Wednesday, August 3, 2011

writing about vista: part 3

(These installments were written during my second year as an Americorps VISTA volunteer & family involvement coordinator at an elementary school. Results may vary.)

6/16/11

shining skin
cheeks damp with tears that trace years down young faces
sun glints on windows under sad smiles and hands waving fiercely
furrowed brows, squinting lashes hold floods back tenuously
some proud, for the first time, to look on each other with unadulterated joy
a physical barrier grows up between those on the bus moving away
from books and bar graphs and behavior slips, beyond the fence,
out in the open now.

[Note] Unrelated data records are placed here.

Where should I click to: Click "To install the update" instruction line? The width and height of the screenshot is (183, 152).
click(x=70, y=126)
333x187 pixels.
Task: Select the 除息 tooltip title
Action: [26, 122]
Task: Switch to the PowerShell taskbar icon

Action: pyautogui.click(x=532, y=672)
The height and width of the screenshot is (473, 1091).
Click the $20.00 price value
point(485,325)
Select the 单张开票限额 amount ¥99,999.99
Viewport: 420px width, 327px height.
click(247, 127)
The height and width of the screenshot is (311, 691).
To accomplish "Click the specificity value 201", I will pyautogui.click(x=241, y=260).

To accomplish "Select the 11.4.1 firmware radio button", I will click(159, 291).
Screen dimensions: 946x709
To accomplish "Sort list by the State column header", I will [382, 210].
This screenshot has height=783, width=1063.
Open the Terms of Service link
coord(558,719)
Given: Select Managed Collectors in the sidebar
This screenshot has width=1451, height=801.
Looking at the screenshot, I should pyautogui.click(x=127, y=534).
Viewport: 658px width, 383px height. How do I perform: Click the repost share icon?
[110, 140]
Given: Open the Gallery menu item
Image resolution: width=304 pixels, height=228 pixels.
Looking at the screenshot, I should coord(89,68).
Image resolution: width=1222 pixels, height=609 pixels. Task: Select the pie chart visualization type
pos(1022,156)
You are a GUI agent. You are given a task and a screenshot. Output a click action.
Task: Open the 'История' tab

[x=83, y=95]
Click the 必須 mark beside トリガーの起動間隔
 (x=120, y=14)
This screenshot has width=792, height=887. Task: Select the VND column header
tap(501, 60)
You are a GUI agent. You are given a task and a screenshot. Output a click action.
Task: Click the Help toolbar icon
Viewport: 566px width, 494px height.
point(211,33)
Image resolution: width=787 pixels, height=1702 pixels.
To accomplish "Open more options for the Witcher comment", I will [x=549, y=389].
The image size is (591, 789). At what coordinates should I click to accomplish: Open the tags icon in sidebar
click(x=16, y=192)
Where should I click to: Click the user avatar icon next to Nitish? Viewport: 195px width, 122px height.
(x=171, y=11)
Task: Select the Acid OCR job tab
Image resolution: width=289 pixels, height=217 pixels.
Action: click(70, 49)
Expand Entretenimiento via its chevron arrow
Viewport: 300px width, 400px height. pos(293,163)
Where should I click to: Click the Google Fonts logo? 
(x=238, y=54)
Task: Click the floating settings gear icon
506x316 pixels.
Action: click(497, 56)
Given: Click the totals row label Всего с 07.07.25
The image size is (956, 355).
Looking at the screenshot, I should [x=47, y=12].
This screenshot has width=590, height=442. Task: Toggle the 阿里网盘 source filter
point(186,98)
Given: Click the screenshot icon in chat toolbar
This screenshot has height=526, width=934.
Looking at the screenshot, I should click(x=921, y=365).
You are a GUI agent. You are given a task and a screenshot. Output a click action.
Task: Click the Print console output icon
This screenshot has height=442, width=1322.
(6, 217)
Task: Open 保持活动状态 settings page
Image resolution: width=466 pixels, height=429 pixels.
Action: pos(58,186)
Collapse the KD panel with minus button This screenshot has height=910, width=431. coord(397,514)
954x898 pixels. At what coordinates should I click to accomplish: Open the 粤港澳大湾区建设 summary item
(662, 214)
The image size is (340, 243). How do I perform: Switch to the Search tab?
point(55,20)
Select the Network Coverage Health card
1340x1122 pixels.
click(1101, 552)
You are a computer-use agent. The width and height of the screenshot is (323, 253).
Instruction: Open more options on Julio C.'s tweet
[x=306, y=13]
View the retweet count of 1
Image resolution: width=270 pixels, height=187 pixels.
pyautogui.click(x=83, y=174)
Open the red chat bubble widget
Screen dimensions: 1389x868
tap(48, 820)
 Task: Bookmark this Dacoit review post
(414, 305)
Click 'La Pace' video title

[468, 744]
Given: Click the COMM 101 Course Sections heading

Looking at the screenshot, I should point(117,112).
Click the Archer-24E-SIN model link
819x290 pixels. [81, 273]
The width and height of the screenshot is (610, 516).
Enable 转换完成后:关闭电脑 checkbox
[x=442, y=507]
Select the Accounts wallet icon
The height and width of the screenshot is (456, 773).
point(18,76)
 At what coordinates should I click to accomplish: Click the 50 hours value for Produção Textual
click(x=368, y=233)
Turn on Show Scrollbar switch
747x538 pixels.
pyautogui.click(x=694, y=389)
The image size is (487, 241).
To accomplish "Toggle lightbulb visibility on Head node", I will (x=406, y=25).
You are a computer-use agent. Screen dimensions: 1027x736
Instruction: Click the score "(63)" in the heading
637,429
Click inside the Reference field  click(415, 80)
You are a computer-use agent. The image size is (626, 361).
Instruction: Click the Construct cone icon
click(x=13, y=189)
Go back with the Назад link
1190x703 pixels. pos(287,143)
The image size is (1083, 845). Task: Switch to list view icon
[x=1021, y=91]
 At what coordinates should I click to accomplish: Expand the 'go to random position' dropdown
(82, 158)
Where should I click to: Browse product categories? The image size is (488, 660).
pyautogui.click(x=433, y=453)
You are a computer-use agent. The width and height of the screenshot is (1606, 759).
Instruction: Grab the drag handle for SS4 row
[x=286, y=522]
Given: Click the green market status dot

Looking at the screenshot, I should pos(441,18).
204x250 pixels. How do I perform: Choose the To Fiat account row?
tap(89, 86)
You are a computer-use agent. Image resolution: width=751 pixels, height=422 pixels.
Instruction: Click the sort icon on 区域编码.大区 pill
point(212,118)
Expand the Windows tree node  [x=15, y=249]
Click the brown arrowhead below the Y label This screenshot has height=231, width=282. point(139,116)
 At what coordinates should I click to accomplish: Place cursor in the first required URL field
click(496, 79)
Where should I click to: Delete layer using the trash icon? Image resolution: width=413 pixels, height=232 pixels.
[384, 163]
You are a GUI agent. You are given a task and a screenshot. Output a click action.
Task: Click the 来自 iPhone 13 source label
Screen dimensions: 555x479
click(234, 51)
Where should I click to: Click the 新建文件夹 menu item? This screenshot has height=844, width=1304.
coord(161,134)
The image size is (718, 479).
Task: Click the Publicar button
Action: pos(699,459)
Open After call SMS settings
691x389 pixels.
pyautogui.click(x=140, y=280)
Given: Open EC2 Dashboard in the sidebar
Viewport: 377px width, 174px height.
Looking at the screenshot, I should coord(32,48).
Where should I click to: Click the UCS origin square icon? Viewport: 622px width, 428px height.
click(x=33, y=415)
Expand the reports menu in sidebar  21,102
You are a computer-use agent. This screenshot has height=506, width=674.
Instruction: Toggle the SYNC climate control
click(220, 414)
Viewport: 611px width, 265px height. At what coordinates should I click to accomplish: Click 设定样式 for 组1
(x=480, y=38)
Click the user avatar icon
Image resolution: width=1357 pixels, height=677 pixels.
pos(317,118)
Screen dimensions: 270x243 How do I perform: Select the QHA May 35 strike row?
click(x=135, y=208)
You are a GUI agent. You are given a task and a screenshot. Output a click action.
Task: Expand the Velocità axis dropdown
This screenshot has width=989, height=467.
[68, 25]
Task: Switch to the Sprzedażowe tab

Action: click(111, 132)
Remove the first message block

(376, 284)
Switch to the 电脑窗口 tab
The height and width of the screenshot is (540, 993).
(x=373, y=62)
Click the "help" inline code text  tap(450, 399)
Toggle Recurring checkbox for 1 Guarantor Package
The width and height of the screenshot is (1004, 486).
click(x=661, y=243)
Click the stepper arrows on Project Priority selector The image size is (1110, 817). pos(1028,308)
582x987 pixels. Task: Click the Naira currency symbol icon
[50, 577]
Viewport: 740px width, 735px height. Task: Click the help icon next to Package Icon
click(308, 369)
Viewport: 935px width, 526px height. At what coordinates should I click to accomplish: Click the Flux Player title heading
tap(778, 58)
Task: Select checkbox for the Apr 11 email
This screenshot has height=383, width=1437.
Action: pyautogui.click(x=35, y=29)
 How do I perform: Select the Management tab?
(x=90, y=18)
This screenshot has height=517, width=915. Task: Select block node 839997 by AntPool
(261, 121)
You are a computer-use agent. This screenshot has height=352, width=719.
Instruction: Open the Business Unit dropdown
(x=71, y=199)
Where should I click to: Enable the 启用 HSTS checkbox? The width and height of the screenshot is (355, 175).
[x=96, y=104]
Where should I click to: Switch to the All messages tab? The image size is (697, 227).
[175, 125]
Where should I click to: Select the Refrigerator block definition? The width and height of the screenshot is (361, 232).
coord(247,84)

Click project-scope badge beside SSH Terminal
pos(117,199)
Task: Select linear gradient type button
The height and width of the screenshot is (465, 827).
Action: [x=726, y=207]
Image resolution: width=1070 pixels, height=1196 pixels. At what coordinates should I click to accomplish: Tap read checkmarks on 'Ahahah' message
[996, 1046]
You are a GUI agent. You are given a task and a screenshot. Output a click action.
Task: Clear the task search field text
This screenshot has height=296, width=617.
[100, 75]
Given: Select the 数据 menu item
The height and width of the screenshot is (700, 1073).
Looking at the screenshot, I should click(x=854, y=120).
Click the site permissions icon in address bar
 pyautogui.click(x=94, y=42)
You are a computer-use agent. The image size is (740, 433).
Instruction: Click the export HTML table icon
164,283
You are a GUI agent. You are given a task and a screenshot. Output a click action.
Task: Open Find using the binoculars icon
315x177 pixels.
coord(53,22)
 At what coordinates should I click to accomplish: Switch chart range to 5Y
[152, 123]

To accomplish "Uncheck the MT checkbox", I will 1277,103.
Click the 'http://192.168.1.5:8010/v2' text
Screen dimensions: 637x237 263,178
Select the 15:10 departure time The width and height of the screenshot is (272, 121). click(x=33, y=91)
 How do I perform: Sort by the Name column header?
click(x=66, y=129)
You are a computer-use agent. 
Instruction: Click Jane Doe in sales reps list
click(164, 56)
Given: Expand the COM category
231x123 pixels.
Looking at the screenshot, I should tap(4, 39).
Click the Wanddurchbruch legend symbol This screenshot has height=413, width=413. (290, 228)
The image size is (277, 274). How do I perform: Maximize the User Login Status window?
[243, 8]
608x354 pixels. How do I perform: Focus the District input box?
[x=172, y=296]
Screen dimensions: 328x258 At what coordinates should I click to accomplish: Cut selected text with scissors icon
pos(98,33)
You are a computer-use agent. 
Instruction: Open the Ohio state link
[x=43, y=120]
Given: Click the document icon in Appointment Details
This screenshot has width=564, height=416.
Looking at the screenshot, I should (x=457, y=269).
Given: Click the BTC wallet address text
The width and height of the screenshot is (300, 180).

Vulnerable
to the sun, to each other’s eyes, to the pulling
the pain of a three-month separation visible on each face
the taste of electric current, the connecting cord so taught and tangible that it buzzes
broken suddenly when the last bus disappears around the corner.
A catharsis of applause breaks the spell, and finally they can turn back
to the building, left in ruins, to heal, to steel their hearts for the boomerang.

i’m terrible at analysis.
i forget to differentiate means and ends.
i don’t set smart goals.
i don’t deal in measurable results.
i don’t feel in a way that shows yearly progress
but my feelings progress; my heart is full to bursting
and the task at hand feels insurmountable: release responsibility.
i cannot drop the weight, i cannot let go from a hug that has the power to suffocate.
what will they do next year? where will i go?
i cannot leave them.

it’s not about me, luckily. things aren’t fine, but they have the possibility to be better.

if my time here left them one thing, i hope it was to help paint one day new, with a sky where the sun is coming up.